WHAT IS BEING ASKED | Count the lines of the records below that contain the string "value", with case counting, and reply with that number alone.

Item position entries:
#####

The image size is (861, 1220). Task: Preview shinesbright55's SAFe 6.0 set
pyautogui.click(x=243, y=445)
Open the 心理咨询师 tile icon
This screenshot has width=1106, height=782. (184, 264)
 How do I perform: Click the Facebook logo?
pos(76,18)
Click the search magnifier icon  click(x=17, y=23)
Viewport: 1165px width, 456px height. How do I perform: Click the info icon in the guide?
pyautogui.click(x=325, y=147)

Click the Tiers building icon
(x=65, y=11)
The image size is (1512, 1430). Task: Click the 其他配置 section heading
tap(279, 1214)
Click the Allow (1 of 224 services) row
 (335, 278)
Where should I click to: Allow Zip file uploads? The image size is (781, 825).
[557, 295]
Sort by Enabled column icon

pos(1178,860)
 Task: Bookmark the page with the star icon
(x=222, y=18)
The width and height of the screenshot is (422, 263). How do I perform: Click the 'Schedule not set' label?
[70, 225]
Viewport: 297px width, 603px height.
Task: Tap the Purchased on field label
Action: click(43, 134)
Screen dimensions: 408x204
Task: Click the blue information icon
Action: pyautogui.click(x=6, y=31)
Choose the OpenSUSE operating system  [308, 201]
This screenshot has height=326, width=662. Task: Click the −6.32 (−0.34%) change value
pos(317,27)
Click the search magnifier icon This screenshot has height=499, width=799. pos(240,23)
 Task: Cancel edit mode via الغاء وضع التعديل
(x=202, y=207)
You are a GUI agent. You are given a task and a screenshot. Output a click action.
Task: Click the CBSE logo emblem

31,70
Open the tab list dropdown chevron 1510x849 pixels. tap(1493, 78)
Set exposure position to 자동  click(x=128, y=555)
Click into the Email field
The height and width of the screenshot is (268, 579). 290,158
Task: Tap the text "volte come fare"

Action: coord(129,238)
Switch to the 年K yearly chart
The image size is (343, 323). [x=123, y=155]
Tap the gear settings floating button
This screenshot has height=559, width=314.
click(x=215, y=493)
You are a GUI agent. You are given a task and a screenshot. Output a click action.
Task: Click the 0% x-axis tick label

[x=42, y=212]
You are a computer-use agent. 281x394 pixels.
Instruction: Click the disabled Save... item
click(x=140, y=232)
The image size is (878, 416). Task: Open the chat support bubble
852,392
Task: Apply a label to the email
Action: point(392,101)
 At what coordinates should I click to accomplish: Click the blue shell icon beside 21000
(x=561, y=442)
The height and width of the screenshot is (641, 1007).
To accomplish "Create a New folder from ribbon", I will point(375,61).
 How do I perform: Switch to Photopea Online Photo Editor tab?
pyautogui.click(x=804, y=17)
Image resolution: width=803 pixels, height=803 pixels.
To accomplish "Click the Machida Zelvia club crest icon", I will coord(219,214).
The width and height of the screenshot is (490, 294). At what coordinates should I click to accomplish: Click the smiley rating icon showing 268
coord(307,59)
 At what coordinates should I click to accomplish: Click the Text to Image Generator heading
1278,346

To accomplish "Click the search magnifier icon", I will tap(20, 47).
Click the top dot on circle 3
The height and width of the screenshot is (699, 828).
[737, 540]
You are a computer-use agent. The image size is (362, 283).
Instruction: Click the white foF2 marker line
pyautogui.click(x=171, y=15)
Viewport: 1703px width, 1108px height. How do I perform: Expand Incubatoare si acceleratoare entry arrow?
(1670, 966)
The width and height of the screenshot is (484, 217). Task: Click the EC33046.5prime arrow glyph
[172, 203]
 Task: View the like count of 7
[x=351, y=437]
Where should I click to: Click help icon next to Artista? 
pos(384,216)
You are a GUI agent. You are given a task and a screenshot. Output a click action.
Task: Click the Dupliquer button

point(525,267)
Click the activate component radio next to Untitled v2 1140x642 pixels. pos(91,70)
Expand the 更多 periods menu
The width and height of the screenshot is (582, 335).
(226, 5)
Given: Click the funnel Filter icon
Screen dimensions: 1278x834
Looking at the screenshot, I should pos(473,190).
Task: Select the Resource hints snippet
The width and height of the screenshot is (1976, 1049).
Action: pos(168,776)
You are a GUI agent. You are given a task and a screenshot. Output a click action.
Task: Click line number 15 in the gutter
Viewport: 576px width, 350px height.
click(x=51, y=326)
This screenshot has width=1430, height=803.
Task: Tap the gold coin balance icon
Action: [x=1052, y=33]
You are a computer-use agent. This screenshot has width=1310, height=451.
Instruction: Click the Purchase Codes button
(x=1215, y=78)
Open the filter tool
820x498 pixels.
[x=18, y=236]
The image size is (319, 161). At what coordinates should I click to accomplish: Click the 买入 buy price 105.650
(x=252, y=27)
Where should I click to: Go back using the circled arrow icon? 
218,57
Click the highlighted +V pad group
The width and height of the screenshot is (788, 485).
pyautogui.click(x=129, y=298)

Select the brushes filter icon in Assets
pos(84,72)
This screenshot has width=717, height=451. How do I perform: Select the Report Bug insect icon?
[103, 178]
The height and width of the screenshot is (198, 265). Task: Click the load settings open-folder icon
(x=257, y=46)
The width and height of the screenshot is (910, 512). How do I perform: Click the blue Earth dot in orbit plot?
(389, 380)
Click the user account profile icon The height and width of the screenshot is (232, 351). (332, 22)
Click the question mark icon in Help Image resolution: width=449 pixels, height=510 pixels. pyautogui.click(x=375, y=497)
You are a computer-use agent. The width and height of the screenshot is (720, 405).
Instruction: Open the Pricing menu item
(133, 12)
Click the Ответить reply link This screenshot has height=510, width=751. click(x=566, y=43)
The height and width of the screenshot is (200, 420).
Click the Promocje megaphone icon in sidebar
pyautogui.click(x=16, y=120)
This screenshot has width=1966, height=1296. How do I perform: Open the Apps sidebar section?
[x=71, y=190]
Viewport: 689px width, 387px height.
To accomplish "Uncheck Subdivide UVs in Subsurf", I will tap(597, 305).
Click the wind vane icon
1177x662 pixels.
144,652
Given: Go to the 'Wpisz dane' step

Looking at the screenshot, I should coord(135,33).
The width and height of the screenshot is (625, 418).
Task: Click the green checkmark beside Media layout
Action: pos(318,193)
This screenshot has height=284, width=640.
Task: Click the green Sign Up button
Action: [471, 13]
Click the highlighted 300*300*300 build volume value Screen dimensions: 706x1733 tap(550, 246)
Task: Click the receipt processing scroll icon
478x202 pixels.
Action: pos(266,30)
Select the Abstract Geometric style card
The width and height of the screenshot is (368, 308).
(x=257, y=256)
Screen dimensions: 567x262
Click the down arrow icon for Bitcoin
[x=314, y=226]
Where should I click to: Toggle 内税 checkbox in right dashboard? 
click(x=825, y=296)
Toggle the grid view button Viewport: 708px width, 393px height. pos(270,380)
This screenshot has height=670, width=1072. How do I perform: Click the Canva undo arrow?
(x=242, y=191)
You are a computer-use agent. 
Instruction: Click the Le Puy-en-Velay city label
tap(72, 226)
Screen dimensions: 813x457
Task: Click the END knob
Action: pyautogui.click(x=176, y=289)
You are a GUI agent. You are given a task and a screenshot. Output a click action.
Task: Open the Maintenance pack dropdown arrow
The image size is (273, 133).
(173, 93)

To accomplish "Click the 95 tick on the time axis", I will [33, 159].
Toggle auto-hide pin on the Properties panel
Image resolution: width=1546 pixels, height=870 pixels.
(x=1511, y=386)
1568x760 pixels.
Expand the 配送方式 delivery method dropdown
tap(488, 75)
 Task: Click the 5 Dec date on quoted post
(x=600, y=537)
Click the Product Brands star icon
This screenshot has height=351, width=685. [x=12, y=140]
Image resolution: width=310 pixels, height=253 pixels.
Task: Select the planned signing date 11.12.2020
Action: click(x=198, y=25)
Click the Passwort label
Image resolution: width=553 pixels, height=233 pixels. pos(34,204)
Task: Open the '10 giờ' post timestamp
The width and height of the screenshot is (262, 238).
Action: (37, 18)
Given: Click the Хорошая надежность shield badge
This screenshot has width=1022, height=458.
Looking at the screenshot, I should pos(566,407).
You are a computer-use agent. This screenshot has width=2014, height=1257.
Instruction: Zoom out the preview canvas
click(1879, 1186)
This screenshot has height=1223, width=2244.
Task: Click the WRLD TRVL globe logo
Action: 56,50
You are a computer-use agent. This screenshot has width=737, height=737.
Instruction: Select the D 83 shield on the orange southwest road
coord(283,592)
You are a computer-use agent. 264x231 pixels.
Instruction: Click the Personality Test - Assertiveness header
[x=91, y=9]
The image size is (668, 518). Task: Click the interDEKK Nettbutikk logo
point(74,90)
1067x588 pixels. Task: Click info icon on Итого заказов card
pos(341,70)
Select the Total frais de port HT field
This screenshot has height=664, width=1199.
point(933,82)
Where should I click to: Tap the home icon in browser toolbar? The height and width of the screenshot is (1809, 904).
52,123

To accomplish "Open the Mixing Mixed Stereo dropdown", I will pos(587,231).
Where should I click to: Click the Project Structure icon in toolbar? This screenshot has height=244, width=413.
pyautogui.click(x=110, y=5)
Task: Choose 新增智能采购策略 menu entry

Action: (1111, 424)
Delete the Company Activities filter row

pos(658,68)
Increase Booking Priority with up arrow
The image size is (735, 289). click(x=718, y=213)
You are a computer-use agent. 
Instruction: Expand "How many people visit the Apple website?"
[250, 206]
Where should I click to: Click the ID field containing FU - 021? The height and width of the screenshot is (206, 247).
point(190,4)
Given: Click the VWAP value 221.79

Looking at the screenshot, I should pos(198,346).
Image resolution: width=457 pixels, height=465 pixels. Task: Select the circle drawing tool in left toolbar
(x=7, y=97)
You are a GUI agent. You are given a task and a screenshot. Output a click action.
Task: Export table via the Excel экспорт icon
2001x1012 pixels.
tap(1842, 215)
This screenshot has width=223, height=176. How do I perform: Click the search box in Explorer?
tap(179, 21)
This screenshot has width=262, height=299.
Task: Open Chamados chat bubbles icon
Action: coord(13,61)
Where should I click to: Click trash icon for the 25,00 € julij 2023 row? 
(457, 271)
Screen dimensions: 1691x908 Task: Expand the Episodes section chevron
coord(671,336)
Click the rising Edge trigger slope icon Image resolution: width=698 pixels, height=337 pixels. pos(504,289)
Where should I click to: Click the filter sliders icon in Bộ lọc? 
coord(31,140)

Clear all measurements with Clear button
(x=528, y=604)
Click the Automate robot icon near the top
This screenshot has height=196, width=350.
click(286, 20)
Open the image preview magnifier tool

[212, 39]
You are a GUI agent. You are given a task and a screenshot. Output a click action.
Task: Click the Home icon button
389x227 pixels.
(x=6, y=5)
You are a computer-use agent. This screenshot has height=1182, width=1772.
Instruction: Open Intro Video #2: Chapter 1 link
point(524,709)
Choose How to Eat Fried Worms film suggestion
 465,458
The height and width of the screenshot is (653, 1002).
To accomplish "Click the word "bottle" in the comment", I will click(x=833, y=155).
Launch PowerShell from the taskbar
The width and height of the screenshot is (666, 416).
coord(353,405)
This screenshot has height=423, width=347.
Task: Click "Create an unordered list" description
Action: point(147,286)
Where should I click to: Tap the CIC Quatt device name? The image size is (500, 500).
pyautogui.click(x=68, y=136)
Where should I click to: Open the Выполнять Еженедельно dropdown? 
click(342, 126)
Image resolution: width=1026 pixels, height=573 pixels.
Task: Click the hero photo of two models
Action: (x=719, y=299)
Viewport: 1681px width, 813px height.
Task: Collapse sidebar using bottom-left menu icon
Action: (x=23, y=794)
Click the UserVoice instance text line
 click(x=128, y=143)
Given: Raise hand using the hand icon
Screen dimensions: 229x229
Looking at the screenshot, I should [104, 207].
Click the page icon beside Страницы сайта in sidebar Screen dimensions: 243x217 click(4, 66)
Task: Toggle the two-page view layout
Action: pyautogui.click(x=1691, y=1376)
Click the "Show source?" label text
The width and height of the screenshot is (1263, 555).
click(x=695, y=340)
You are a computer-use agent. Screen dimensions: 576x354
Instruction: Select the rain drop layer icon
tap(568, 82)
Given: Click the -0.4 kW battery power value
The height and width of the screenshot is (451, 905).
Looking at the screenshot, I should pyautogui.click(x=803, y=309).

#####

SOLUTION TO THIS EXERCISE | 4